Especialistas afirmam: cumprir o Acordo de Paris é necessário, urgente, e independe dos EUA
junho, 14 2017
Seminário sobre a implementação da NDC no Brasil foi organizado por WWF-Brasil e Frente Parlamentar Ambientalista
Por Bruna Mello de CençoA intenção do presidente Donald Trump de abandonar o Acordo de Paris, anunciada no início do mês, levou o mundo a enfatizar sua importância e a planejar seus próximos passos, independentemente da presença dos Estados Unidos no documento. No Congresso Nacional brasileiro, aproveitando a Semana Nacional do Meio Ambiente, o debate, promovido pelo WWF-Brasil em parceria com a Frente Parlamentar Ambientalista, foi como implementar o compromisso brasileiro no Acordo de Paris e promover a transição para uma economia de baixo carbono.
Em um auditório Freitas Nobre lotado, diferentes especialistas falaram para uma plateia de parlamentares, representantes de embaixadas, organizações sociais e interessados em geral. O evento, que começou com o tradicional café da manhã da Frente Parlamentar Ambientalista e durou toda a manhã, teve a abertura de Leonardo Monteiro (representando a Comissão de Meio Ambiente da Câmara), Alessandro Molon (presidente da Frente Parlamentar Ambientalista) e Everton Lucero (representando o Ministério do Meio Ambiente) e foi dividido em duas mesas:
- Oportunidades e desafios da implementação da NDC brasileira ao Acordo de Paris, com a presença do Subsecretário-geral de Meio Ambiente, Energia e Ciência e Tecnologia do Ministério das Relações Exteriores, José Antônio Marcondes de Carvalho; da Secretária-Adjunta do Fórum Brasileiro de Mudanças Climáticas, Natalie Unterstell; e do coordenador de Mudanças Climáticas do WWF-Brasil e representante do Observatório do Clima, André Nahur.
—————
▸ **Requisitos da tarefa**: Atualize o trecho da notícia sobre o seminário que abre com "Especialistas afirmam: cumprir" e fecha com "de baixo carbono.", reproduzindo-o com "WWF-Brasil" trocado por "WWF".

▸ **Registros listados**:
—————
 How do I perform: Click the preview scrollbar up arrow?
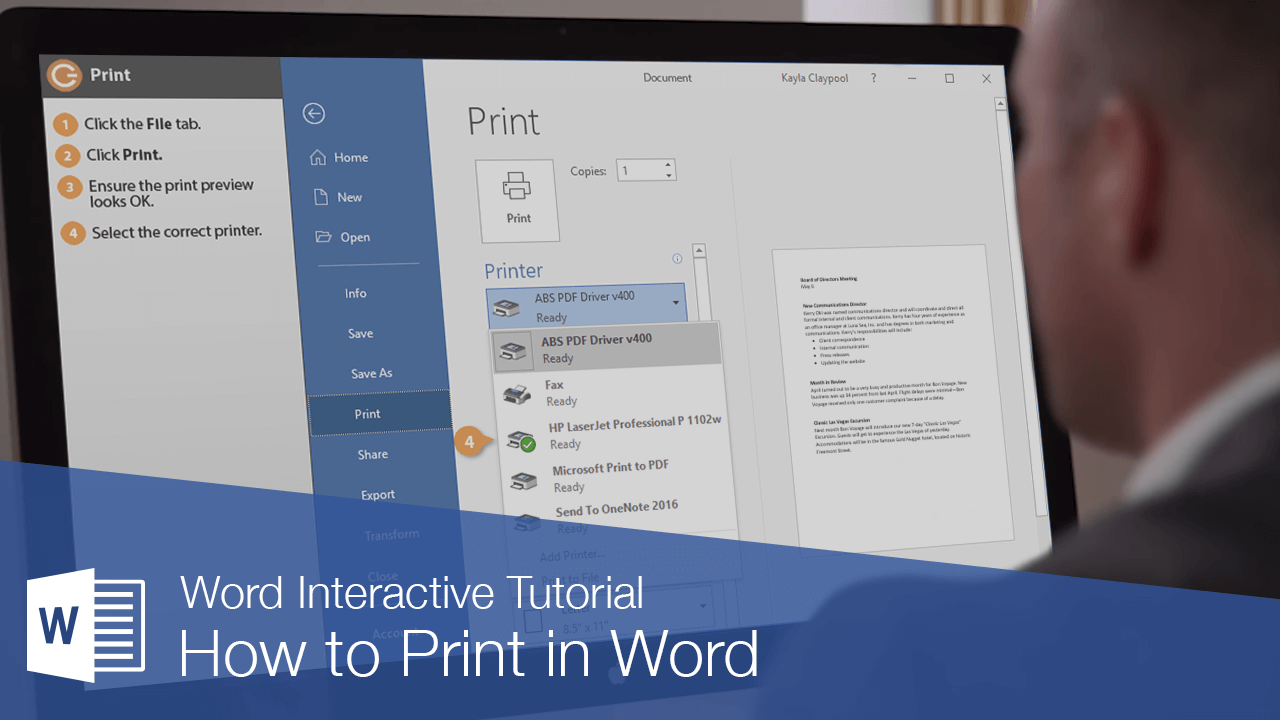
—————
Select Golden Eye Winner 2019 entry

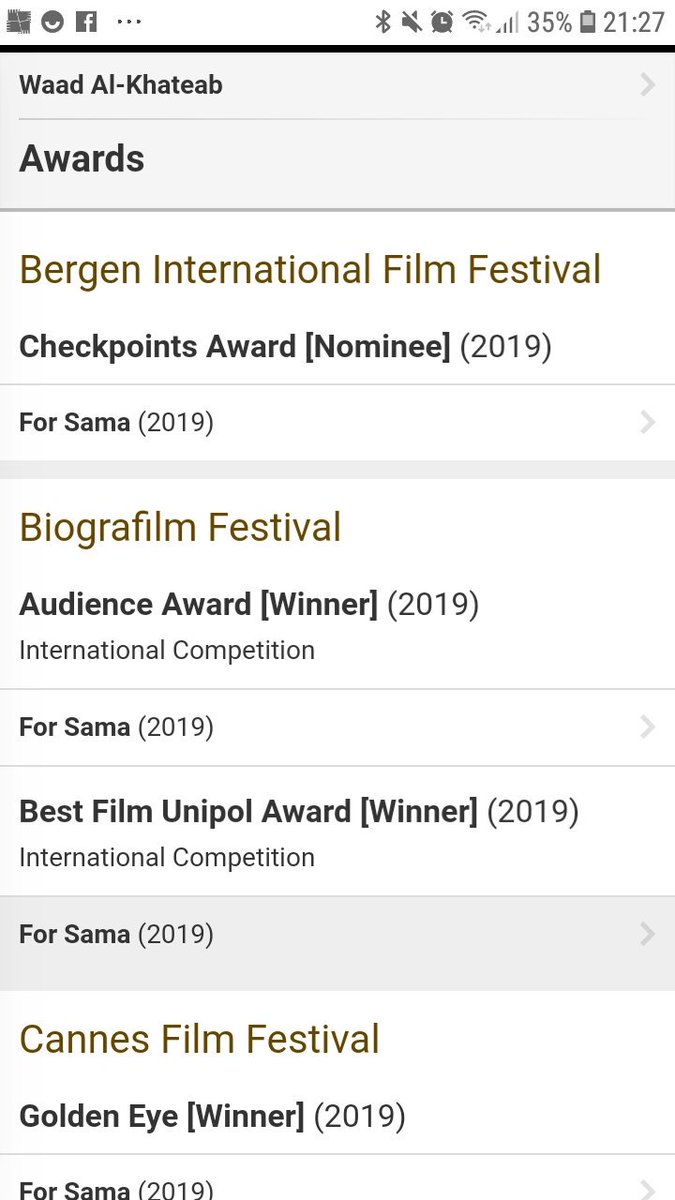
—————
▸ **Resposta completa**:
Especialistas afirmam: cumprir o Acordo de Paris é necessário, urgente, e independe dos EUA
junho, 14 2017
Seminário sobre a implementação da NDC no Brasil foi organizado por WWF e Frente Parlamentar Ambientalista
Por Bruna Mello de CençoA intenção do presidente Donald Trump de abandonar o Acordo de Paris, anunciada no início do mês, levou o mundo a enfatizar sua importância e a planejar seus próximos passos, independentemente da presença dos Estados Unidos no documento. No Congresso Nacional brasileiro, aproveitando a Semana Nacional do Meio Ambiente, o debate, promovido pelo WWF em parceria com a Frente Parlamentar Ambientalista, foi como implementar o compromisso brasileiro no Acordo de Paris e promover a transição para uma economia de baixo carbono.